Friday, March 04, 2011

 

Decisions, decisions

On 23rd February I was burbling about making decisions. So on this morning's constitutional I gave the wild flowers a rest and gave some thought to what happens after making a decision.

In some cases it is fairly straightforward. So judge X decides that felon Y is guilty as charged and shall be hung by the neck until dead on Z. At least in this country, when we used to do such things, we used to get on with it, and Y was hung on Z.

At the next level, a junior mandarin managing some project or other convinces a senior mandarin that it would be a good idea to spend some money. Senior mandarin is persuaded and the minute of the meeting duly records that project X is authorised to spend Y on Z. The trick, if one is the junior mandarin, is to get Y to be as big as possible and to get Z to be as vague as possible. Don't want anything specific like '25 new servers make IBM, model ABC' or 'against shopping list A appended'. A blank cheque is much better. Then you can get on and deal with the inevitable contingencies as they arise without having to explain one self all over again. Particularly when the expensive pickle is of one's own baking.
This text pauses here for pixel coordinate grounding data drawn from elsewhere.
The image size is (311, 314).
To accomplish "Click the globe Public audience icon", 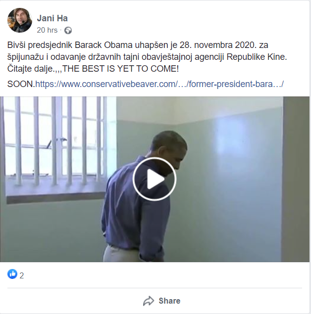I will pyautogui.click(x=68, y=31).
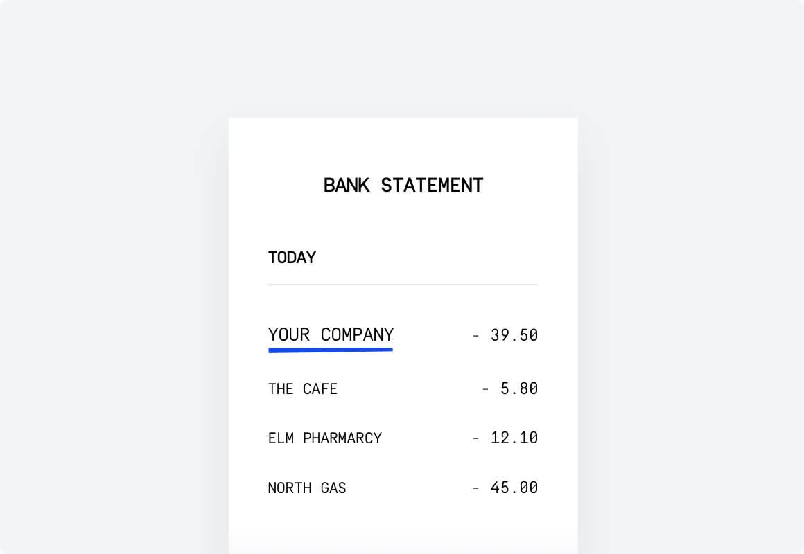The image size is (804, 554).
Task: Click the word CAFE in the second row
Action: coord(320,389)
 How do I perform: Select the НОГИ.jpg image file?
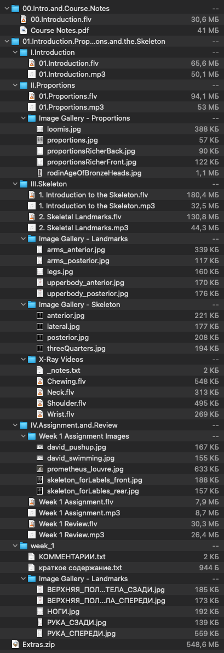click(x=112, y=611)
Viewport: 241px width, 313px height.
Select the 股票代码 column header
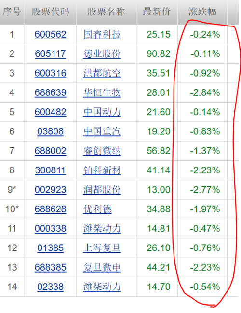pos(50,12)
And then there is the question of enforcement. I am reminded of an anecdote about the chief engineer at Heathrow Airport. A fairly important sort of cove it seems, at least a knight in conqueror speak. The less important cove that I knew was a wow on neural networks, at the time a fashionable species of computer software. He persuaded the chief engineer at some meeting that if all the considerable amount of equipment at Heathrow was tooled up with sensors and connected to his neural network, huge amounts of money and down-time would be saved by improved targeting of preventative maintenance, neural networks being good at detecting changes of behaviour and changes of behaviour usually being a bad thing in this context. So the chief engineer said "make it so". But was there any enforcement? Did he have a team of aides that followed such things up, or was this decision just lost in the mists of time when my cove lost interest and moved on?
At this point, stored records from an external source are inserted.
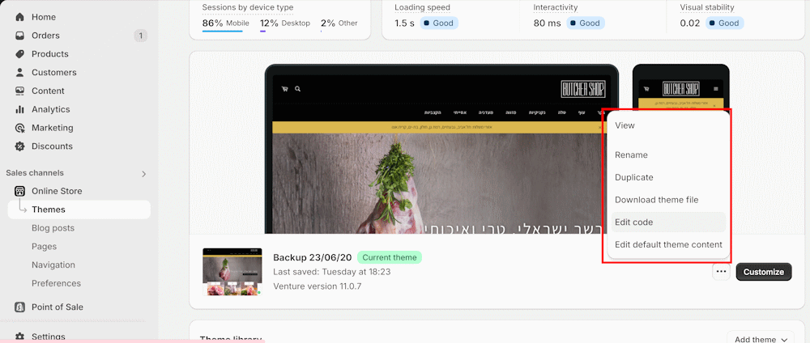
Task: Click the Discounts badge icon
Action: coord(19,146)
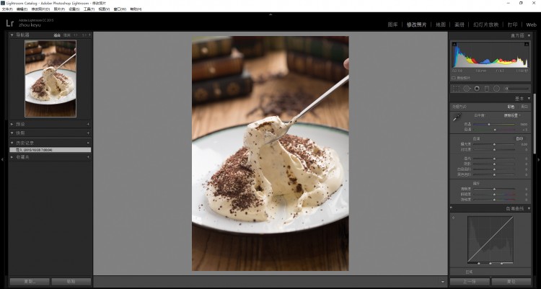Select the Crop Overlay tool
Viewport: 541px width, 289px height.
click(x=455, y=88)
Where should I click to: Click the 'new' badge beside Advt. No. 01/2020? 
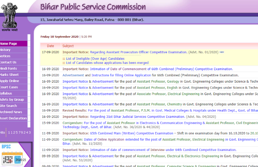pyautogui.click(x=222, y=52)
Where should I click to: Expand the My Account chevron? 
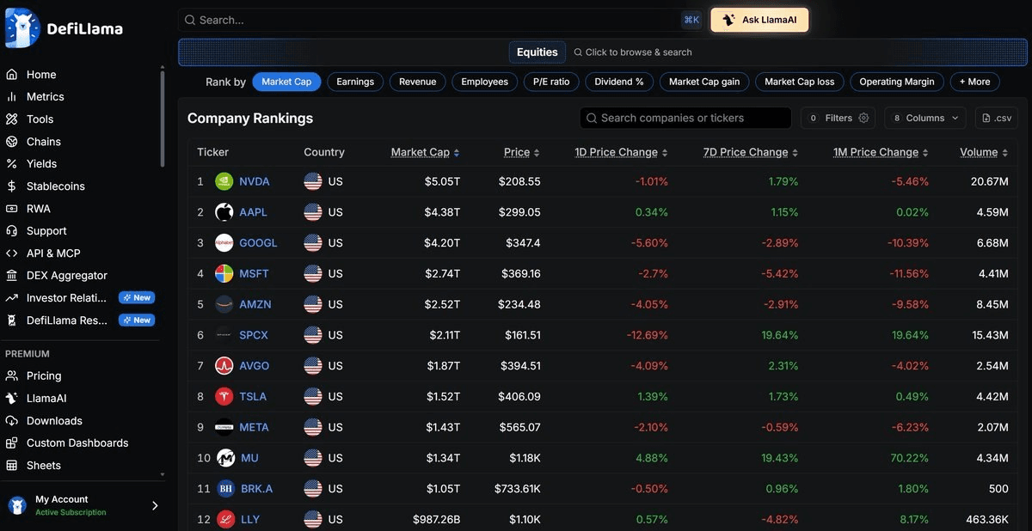click(x=155, y=505)
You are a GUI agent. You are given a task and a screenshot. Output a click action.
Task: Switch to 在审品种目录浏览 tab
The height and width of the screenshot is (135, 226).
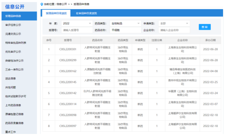(86, 13)
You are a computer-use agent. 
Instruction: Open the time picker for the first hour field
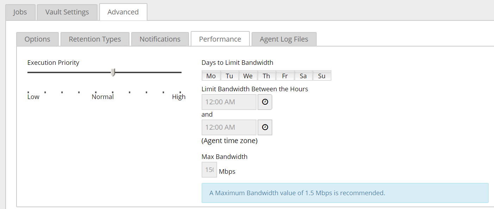(x=265, y=102)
But Ministers of the Crown do have teams of aides. So when they have a bee in their bonnet, or one of their aides has a bee in his or her bonnet, a whole bureaucratic machine is put into place. Each period, anybody with any interest in this particular bee has to report progress against myriad targets. The asking often being done in rather grand letters purporting to be exchanged between Ministers, or sometimes in even grander letters headed '10 Downing Street'. These reports are usually inspected by several layers of bureaucracy, with each layer needing to demonstrate how much value they have added. One sometimes got the impression that reporting was burning up far more time and energy than getting the bee out of the bonnet.

I recall that one such bee resulted in all department acquiring large buying departments (remember Bristow of the old Evening Standard?), departments which had mutated into highly paid commercial departments by the time I packed up. It was not altogether clear that buying decisions were that much better than they were in the bad old days - but at least there was a process to be inspected. And where there is a process, there is usually a buck to be passed.